Excerto apresentado:

------------------------------------------------------------

Vou insistir, porque na escolha de palavras que fez no seu discurso inaugural disse , e bem, que as palavras servem para exprimir ideias, para travar combates, para acrescentar e não esvaziar, isso parece óbvio a todos. Esse sublinhado para a elevação do debate, para a força das palavras e das ideias, não tem outra vez o mesmo destinatário?
Não, não me parece. Aliás, é um discurso que procurou ser também a celebração da generalidade dos deputados na sua comum vinculação a características básicas de Portugal, como democracia avançada e de forte componente social, como é.
Com um Parlamento com maioria absoluta de um só partido, no caso, o seu partido de origem, terá de ser um presidente mais atento àquilo a que Mário Soares chamou a ditadura da maioria?
Não diria que tenho de ser mais atento, porque todos foram atentos. Agora, o facto de haver uma maioria de um só partido na Assembleia da República, torna ainda mais importantes os mecanismos de freios e contrapesos que são constitutivos de uma democracia. Ainda ontem, na conferência de líderes, tendo verificado que em relação a uma questão específica relativamente à constituição das comissões parlamentares, havia de um lado o PS e do outro lado todos os partidos. Portanto, tomei a iniciativa de pedir ao PS que reconsiderasse a sua posição para que a posição expressa pelos outros partidos fosse admitida, e isso resolveu-se em 30 segundos.
É um trabalho de diplomacia?
É um trabalho de negociação, de procura de consensos, de arbitragem, de monitorização e acompanhamento próximo da dinâmica das coisas e tudo isso faz parte do meu trabalho.
Só para esclarecer, o que dizia Soares tinha validade para Cavaco Silva, mas não tem para Sócrates ou Costa no que toca à ditadura da maioria?
A ditadura da maioria não decorre de haver uma maioria, decorre das condições em que essa maioria queira exercer o seu poder. Uma maioria podia ser até de dois terços e ser absolutamente democrática, mas também poderia ser uma maioria por um só deputado e exercer essa maioria no desrespeito absoluto pelos contrapesos. Se quer que lhe dê exemplos, até porque não perdi a minha capacidade de observação ou de memória, lembro-me, por exemplo, que nos tempos a que se referia então o presidente Mário Soares, o então primeiro-ministro não aceitava debates televisivos, mesmo em período eleitoral. É um exemplo, poderia dar-se outros exemplos, mas não vale a pena porque não estamos numa entrevista de História.
Já que fala em debates, é a favor do regresso dos debates quinzenais na Assembleia da República?

------------------------------------------------------------

Entradas listadas:
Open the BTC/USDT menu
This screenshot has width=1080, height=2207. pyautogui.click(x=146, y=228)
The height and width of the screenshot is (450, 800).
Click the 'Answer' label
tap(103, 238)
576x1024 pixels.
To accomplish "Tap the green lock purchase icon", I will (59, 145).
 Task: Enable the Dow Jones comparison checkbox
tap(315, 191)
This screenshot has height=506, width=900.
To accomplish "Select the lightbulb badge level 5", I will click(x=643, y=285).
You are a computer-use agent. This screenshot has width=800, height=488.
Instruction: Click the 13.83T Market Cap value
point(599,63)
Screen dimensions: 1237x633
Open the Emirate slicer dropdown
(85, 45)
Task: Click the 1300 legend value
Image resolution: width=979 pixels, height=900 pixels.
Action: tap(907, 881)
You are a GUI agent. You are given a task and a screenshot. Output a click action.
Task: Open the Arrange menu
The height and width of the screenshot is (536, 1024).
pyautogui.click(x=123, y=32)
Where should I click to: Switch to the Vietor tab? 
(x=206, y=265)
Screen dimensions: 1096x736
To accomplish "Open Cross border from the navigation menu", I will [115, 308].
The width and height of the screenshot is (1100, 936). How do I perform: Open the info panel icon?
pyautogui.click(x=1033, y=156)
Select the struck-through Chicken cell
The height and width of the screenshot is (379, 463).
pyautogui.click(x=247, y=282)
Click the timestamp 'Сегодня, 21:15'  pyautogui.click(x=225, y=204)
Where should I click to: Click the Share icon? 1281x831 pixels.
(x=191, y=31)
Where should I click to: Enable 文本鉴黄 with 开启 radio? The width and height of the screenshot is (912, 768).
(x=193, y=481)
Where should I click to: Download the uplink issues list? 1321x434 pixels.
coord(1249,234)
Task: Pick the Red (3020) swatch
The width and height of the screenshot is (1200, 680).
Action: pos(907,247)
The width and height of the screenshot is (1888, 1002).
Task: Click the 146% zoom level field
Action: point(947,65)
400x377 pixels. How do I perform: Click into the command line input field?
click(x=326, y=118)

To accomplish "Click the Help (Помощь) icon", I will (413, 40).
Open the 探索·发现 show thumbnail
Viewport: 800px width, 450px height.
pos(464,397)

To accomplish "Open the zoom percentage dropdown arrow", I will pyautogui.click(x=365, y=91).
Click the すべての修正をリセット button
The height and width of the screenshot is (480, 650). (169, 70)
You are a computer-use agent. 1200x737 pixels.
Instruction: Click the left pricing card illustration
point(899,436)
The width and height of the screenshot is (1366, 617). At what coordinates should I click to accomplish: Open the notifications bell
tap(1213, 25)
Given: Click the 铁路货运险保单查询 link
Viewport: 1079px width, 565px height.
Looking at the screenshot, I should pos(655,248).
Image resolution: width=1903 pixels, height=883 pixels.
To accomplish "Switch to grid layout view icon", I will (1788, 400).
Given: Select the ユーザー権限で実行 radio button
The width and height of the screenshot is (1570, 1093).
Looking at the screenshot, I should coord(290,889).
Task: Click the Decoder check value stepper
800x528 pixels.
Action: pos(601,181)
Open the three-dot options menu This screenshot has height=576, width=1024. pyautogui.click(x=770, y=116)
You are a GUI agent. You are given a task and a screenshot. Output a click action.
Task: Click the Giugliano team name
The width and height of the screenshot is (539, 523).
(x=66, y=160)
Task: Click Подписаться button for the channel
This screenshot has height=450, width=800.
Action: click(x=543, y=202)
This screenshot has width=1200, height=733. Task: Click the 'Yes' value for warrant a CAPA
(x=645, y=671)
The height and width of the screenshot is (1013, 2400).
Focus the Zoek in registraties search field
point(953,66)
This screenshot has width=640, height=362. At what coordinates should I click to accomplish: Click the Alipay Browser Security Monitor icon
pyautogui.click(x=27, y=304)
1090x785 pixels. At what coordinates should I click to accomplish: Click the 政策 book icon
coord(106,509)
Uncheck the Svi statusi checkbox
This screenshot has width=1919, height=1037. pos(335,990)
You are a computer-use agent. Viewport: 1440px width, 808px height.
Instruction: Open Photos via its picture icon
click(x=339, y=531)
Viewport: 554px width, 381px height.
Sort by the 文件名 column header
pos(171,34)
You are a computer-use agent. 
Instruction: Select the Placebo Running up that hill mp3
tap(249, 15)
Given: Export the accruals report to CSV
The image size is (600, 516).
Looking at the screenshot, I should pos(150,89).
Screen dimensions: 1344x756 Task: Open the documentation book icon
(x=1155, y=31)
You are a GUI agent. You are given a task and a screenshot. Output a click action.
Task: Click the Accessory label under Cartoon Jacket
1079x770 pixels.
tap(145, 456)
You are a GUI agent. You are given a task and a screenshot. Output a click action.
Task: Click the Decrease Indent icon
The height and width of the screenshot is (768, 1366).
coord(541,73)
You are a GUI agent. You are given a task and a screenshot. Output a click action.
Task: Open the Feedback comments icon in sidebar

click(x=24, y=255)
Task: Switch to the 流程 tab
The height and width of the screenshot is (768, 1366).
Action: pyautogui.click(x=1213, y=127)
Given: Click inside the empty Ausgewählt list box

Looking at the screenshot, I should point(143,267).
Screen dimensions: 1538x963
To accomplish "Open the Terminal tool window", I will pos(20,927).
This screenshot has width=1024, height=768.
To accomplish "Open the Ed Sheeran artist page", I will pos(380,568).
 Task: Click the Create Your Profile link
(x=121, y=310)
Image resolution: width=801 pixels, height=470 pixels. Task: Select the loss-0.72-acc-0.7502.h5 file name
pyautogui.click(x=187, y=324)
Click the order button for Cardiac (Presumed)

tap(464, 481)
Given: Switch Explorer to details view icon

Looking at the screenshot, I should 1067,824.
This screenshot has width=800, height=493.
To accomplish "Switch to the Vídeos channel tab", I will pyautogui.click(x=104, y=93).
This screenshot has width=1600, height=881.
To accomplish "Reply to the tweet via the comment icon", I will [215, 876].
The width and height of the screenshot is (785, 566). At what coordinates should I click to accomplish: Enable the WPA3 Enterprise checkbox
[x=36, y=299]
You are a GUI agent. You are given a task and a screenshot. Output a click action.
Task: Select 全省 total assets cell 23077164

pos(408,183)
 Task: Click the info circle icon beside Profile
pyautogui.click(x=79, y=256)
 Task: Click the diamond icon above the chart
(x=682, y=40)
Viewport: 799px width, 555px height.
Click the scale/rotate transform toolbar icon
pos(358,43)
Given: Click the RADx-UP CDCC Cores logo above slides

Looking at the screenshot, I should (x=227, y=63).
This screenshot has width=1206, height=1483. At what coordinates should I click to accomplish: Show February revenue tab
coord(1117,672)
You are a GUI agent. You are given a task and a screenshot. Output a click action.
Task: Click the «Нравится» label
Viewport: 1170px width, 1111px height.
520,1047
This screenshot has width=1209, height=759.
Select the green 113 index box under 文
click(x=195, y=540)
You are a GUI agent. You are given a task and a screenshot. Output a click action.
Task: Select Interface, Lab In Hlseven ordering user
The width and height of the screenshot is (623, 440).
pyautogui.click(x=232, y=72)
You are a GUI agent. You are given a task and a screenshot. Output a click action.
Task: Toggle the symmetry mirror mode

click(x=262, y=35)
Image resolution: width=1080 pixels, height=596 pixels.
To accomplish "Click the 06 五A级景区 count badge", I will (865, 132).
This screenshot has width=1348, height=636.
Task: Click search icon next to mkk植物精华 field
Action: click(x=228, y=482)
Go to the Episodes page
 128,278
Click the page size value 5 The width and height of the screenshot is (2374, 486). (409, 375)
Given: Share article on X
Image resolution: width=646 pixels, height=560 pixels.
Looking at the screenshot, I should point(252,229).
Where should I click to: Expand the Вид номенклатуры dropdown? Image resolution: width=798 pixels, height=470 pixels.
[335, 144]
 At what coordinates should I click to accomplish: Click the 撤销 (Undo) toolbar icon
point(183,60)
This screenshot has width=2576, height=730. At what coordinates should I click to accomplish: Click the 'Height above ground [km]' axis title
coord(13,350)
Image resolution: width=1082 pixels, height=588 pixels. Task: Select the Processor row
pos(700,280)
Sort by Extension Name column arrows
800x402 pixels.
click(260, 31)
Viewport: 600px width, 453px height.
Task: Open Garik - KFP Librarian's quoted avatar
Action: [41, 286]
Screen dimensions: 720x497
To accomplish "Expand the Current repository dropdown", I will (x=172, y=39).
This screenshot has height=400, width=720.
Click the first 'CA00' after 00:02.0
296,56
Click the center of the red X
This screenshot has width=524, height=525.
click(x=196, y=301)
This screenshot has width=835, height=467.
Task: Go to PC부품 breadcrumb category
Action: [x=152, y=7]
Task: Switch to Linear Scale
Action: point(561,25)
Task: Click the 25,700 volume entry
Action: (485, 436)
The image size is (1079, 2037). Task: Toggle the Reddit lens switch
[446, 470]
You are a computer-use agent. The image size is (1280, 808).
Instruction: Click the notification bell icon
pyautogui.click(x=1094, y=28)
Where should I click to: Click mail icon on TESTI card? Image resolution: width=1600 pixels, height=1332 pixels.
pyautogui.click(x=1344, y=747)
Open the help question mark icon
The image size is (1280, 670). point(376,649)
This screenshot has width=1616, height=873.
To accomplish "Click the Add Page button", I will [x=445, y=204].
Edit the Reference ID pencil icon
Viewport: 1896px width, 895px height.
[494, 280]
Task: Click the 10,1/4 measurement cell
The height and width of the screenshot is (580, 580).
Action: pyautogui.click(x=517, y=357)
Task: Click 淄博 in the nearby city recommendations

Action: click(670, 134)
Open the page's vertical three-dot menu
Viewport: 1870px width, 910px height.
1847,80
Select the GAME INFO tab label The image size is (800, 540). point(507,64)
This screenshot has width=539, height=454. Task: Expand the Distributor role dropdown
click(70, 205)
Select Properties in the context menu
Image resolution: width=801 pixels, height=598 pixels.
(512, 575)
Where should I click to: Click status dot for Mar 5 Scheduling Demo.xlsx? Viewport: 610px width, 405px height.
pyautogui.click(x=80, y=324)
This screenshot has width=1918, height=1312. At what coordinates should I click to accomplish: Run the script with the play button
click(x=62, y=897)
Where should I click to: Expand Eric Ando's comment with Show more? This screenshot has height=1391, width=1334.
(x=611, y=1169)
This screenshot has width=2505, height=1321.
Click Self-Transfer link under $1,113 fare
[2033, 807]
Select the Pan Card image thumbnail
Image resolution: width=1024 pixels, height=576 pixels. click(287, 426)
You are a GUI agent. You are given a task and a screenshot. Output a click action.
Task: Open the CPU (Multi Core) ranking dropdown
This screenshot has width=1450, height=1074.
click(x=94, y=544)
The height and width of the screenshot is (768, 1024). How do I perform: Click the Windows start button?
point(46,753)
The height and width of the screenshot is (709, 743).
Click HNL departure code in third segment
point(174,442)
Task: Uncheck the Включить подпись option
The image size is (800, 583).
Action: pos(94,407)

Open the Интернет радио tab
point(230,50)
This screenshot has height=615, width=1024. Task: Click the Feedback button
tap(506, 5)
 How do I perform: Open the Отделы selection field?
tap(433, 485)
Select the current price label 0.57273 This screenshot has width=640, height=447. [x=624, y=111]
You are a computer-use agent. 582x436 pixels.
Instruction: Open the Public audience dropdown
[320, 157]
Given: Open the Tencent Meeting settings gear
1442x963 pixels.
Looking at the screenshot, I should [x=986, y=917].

------------------------------------------------------------

Tarefas propostas:
1/ Na entrevista sobre o Parlamento, quanto tempo demorou a resolver-se a questão da constituição das comissões parlamentares depois do pedido feito ao PS?
2/ Prossiga a entrevista sobre o Parlamento a partir do ponto em que termina.
As entradas provêm de uma fonte distinta da entrevista.

Lista de respostas:
1/ Resolveu-se em 30 segundos.

2/
Lá está, como Presidente da Assembleia da República, devo notar duas coisas: a primeira, é que houve uma revisão relativamente recente do regimento, a menos de dois anos nessa nova formulação, uma revisão que nesse caso específico resultou de uma proposta apresentada pelo principal partido da oposição, que o partido da maioria aceitou. Portanto, se há neste momento um calendário de debates com o primeiro-ministro, que faz com que o primeiro-ministro possa ir ao Parlamento para esses debates de dois em dois meses, depois vai lá por muitas outras ocasiões, isso resultou da vontade da oposição e não da maioria. Essa é a primeira coisa que devo notar, porque às vezes parece que foram imposições da maioria - a tal ditadura da maioria -, e neste caso, aconteceu exatamente o contrário. A segunda coisa que devo notar, como pessoa que lê jornais, além de estar presente na conferência de líderes parlamentares, é que já vários partidos políticos sinalizaram a sua vontade de apresentar propostas de revisão de regimento. Portanto, certamente que haverá um trabalho entre os diferentes partidos políticos, e certamente que haverá um consenso que há de resultar desse trabalho. Tudo o que seja valorizar o debate político, a mim parece-me útil.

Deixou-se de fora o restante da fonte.